╭─ STORED DATA

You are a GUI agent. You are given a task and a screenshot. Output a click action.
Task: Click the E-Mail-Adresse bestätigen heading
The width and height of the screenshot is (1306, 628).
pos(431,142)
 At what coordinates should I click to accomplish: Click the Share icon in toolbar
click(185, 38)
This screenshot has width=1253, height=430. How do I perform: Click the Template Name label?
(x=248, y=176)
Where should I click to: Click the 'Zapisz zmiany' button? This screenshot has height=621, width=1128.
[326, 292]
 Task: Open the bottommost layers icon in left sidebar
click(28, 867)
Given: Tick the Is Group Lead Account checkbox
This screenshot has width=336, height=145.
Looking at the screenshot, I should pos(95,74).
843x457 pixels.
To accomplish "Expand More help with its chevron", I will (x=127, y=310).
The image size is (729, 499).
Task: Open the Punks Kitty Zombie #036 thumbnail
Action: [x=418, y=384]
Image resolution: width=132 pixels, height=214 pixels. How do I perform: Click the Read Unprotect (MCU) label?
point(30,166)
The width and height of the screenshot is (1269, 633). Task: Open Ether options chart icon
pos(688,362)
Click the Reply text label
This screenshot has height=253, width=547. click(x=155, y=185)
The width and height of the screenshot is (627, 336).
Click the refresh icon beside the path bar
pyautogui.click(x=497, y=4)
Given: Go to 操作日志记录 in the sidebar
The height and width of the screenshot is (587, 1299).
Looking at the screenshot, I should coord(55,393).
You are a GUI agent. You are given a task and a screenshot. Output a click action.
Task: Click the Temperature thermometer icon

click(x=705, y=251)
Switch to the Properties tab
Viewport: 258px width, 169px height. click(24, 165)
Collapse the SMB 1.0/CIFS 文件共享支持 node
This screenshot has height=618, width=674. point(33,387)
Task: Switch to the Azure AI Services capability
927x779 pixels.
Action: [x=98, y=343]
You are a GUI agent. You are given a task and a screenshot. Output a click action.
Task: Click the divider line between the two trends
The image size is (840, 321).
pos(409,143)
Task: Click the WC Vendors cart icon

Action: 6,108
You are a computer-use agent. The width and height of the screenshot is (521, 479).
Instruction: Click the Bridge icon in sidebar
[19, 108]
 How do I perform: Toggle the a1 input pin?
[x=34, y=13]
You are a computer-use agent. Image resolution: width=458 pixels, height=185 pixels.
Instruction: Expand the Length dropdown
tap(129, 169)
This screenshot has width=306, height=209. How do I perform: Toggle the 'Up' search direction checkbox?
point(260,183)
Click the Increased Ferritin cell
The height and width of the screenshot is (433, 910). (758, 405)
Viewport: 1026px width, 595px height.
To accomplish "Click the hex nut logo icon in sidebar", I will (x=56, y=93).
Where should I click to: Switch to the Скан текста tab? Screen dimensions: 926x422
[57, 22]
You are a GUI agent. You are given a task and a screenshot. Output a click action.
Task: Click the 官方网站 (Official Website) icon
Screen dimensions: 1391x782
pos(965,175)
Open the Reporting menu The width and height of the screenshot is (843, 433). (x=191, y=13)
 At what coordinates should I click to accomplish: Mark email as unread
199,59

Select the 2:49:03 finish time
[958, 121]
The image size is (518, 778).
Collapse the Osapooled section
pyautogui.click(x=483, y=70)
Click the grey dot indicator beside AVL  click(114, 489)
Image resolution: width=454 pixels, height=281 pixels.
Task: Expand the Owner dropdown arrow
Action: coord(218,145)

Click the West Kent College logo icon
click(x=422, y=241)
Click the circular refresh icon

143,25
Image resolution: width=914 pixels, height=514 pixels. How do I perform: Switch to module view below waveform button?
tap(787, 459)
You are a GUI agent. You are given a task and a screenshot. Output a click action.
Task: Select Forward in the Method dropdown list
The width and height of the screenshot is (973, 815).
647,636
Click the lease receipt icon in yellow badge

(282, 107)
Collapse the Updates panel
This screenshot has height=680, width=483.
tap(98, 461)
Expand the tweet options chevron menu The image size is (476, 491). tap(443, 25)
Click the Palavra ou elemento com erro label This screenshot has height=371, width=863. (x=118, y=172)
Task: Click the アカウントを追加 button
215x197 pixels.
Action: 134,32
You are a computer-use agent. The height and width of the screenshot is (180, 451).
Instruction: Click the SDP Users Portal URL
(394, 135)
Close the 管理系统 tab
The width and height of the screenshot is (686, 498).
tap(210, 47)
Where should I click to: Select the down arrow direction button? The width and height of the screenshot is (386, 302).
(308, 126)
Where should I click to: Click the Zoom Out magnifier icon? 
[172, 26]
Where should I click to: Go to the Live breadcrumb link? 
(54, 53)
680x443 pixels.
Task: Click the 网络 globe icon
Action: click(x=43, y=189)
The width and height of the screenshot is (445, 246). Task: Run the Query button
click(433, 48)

╰─

◆ **PROBLEM TO SOLVE**
Print the lines above from the one with "Task: Click the 官方网站 (Official Website) icon" through the one with "You are a computer-use agent. The height", both included, exactly as written and nothing more.

◆ **TASK SOLUTION**
Task: Click the 官方网站 (Official Website) icon
Screen dimensions: 1391x782
pos(965,175)
Open the Reporting menu The width and height of the screenshot is (843, 433). (x=191, y=13)
 At what coordinates should I click to accomplish: Mark email as unread
199,59

Select the 2:49:03 finish time
[958, 121]
The image size is (518, 778).
Collapse the Osapooled section
pyautogui.click(x=483, y=70)
Click the grey dot indicator beside AVL  click(114, 489)
Image resolution: width=454 pixels, height=281 pixels.
Task: Expand the Owner dropdown arrow
Action: coord(218,145)

Click the West Kent College logo icon
click(x=422, y=241)
Click the circular refresh icon

143,25
Image resolution: width=914 pixels, height=514 pixels. How do I perform: Switch to module view below waveform button?
tap(787, 459)
You are a GUI agent. You are given a task and a screenshot. Output a click action.
Task: Select Forward in the Method dropdown list
The width and height of the screenshot is (973, 815).
647,636
Click the lease receipt icon in yellow badge

(282, 107)
Collapse the Updates panel
This screenshot has height=680, width=483.
tap(98, 461)
Expand the tweet options chevron menu The image size is (476, 491). tap(443, 25)
Click the Palavra ou elemento com erro label This screenshot has height=371, width=863. (x=118, y=172)
Task: Click the アカウントを追加 button
215x197 pixels.
Action: 134,32
You are a computer-use agent. The height and width of the screenshot is (180, 451).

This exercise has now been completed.